**Passage provided**:
####

# question about my new nitrate test kit



## chiroken (Sep 25, 2007)

I have used Hagen Nutrifin nitrate test kits for many years. When I'm bang on with w/c's my test colour is a faint pink, showing very low nitrate (lowest reading). The colour wheel doesn't give a "zero" option. I have just purchased the API master test kit and have tested 4 tanks (45/65/90/135g) and all 4 tanks test nitrate to be "zero". The next reading is 5 on the scale. I followed the recommendation and shook reagent #2 really well and then gave the test tube a good shake as well.

Should I not get some sort of nitrate reading? Bad test kit?

w/c schedule averages to be 50% 1x/wk, also tested (from the same test kit) ammonia and nitrite, all tested zero in all tanks, as they should.

Thots?

Thanks


----------



## AfricanLove (Jan 2, 2012)

Make sure you shake both bottles and the test kit all for a minute. Also make sure you are adding ten drops of Each. So give it one more try


----------



## chiroken (Sep 25, 2007)

I didn't shake the life out of reagent 1, just maybe 5 sec. The instructions clearly, in bold, stated to shake reagent 2 for 30sec then the test tube for 1 min (or the other way around, can't remember). Nothing specific about reagent 1. Maybe will try again.


----------



## chiroken (Sep 25, 2007)

OK, interesting. Only difference this time was that I shook reagent 1 for 1 min prior to use (not in the instructions). Tested 2 tanks, 1was 10ppm the other 20ppm. Wondering if 1 of the reagents might have had some precipitate from sitting on the shelf for a long time and needed to be busted up? Expiry date is june '18 so that shouldn't be an issue.


----------



## Deeda (Oct 12, 2012)

I do shake all my reagent bottles just to get the 'stuff' mixed up well though the #2 bottle for nitrate does require the extra bottle shaking for accurate results.


----------



## AfricanLove (Jan 2, 2012)

Sounds good, seems like the problem is solved


----------



## chiroken (Sep 25, 2007)

:thumb:



AfricanLove said:


> Sounds good, seems like the problem is solved


----------

####

**Dataset extract**:
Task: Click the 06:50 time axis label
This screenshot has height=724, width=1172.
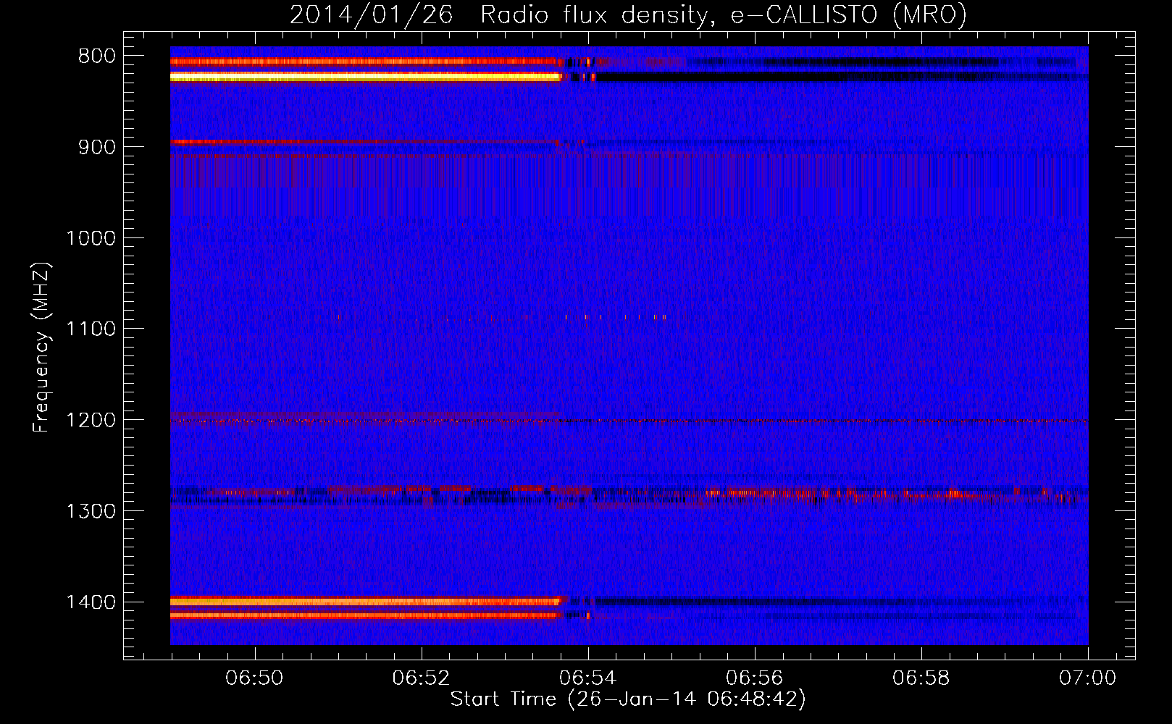Action: [254, 678]
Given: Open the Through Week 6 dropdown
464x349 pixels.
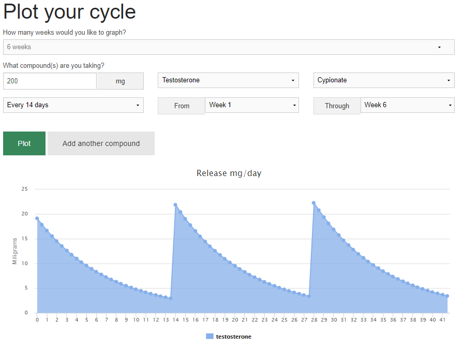Looking at the screenshot, I should point(407,105).
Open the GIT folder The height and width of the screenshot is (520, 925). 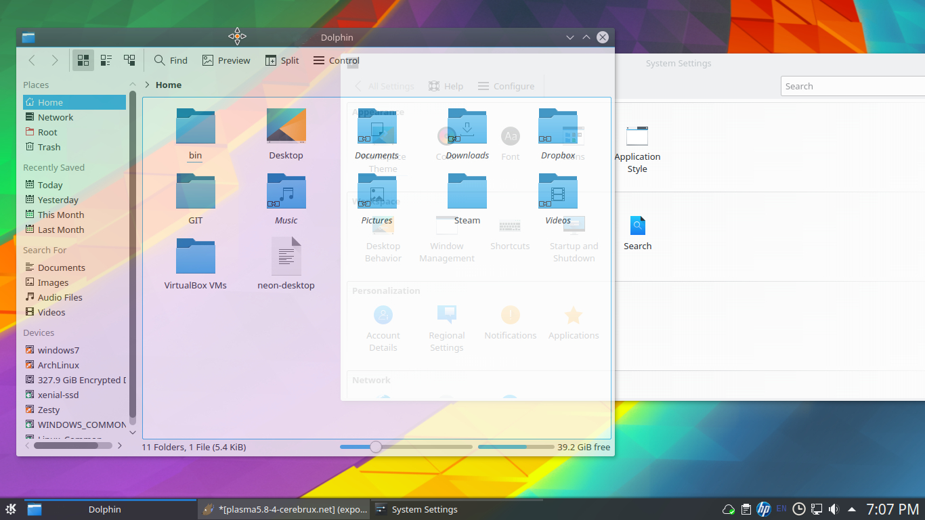point(195,192)
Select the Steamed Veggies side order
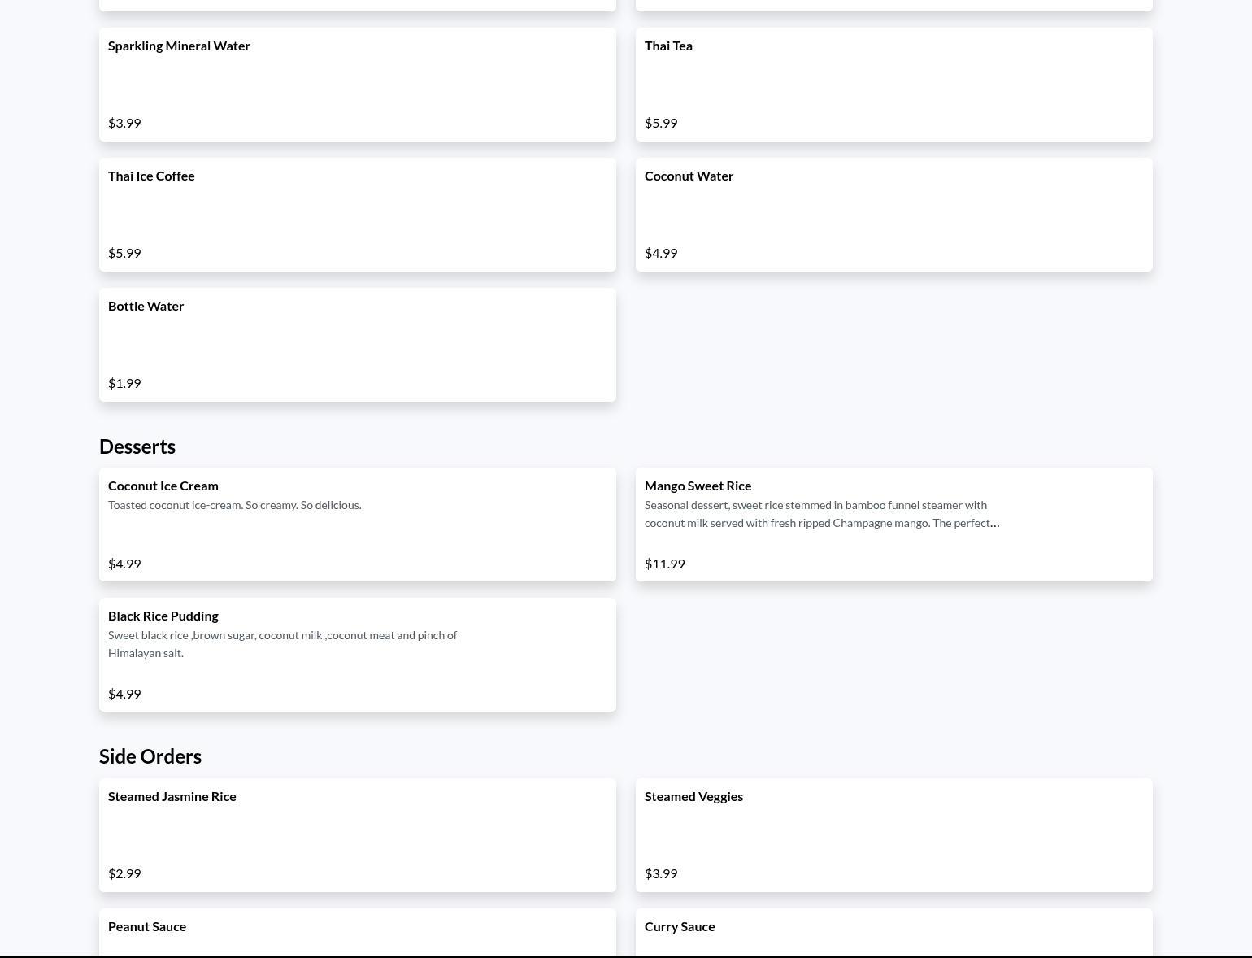 coord(893,835)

####

**Do this**:
In the thread on the nitrate test kit, what nitrate readings did the two tanks give after reagent 1 was shaken for one minute before use? The listing is drawn from a separate source.

**Completed task**:
One tank read 10 ppm and the other read 20 ppm.